SUPPLIED PASSAGE:
+++++

7. Remember To Hydrate

Along with eating well, hydration is a must, too. There’s nothing fancy you need for this. Plain water will do. Staying hydrated can help keep your body fueled with the energy and strength you need to recover fast.

Water is the best, but some fruits can also help boost your hydration. Those fruits include grapefruit, watermelon, and strawberry.

8. Don’t Skip Rehab

Going to physical rehabilitation sessions could be prescribed if the cause of your surgery is a physical injury. When this is the case, don’t skip the necessary sessions. While you may think you can recover by yourself, having a physical therapist working with you could be more efficient.

Physical therapy is key to recovering safely and getting stronger. Go through all your appointments. If there are any home sessions or home therapy activities given for you to work on, do those as well.

9. Pre-Plan Your Meals

Whether you live on your own or have a family with you, pre-planning and pre-making your meals is a must. Here’s why:

If you live on your own, it can be tempting to take the easy way out and call for food delivery or take-out. However, it would be better to stay away from temptation and focus on eating healthy food instead. When this is something you can’t assure yourself of, having pre-cooked freezer meals can make it easier for you.

Pre-planning and pre-cooking your meals is the way to go, especially if you have kids to feed as well. With your freezer meals, family members who visit you won’t have a hard time, as they can reheat what you’ve made.

This is an essential step to ensure you keep yourself nourished with healthy and nutritious meals throughout your recovery period.

10. Take The Medical Leave You Are Entitled To

Having to undergo a surgical procedure may make you realize how important your health is. Without good health, you may not function well with all the roles you have to fulfill, including your job.

+++++

ASSIGNED TASK:
Copy out the surgery recovery tips text word for word, from "7. Remember To Hydrate" through its final sentence.

RAW DATA:
+++++

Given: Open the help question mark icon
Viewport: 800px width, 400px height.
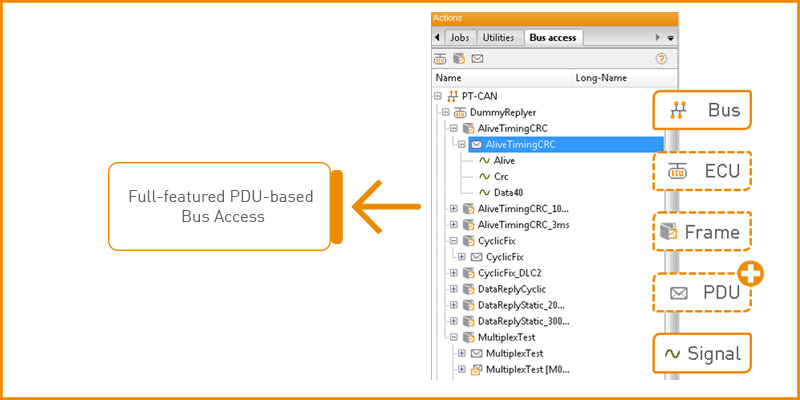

+++++

TASK OUTPUT:
7. Remember To Hydrate

Along with eating well, hydration is a must, too. There’s nothing fancy you need for this. Plain water will do. Staying hydrated can help keep your body fueled with the energy and strength you need to recover fast.

Water is the best, but some fruits can also help boost your hydration. Those fruits include grapefruit, watermelon, and strawberry.

8. Don’t Skip Rehab

Going to physical rehabilitation sessions could be prescribed if the cause of your surgery is a physical injury. When this is the case, don’t skip the necessary sessions. While you may think you can recover by yourself, having a physical therapist working with you could be more efficient.

Physical therapy is key to recovering safely and getting stronger. Go through all your appointments. If there are any home sessions or home therapy activities given for you to work on, do those as well.

9. Pre-Plan Your Meals

Whether you live on your own or have a family with you, pre-planning and pre-making your meals is a must. Here’s why:

If you live on your own, it can be tempting to take the easy way out and call for food delivery or take-out. However, it would be better to stay away from temptation and focus on eating healthy food instead. When this is something you can’t assure yourself of, having pre-cooked freezer meals can make it easier for you.

Pre-planning and pre-cooking your meals is the way to go, especially if you have kids to feed as well. With your freezer meals, family members who visit you won’t have a hard time, as they can reheat what you’ve made.

This is an essential step to ensure you keep yourself nourished with healthy and nutritious meals throughout your recovery period.

10. Take The Medical Leave You Are Entitled To

Having to undergo a surgical procedure may make you realize how important your health is. Without good health, you may not function well with all the roles you have to fulfill, including your job.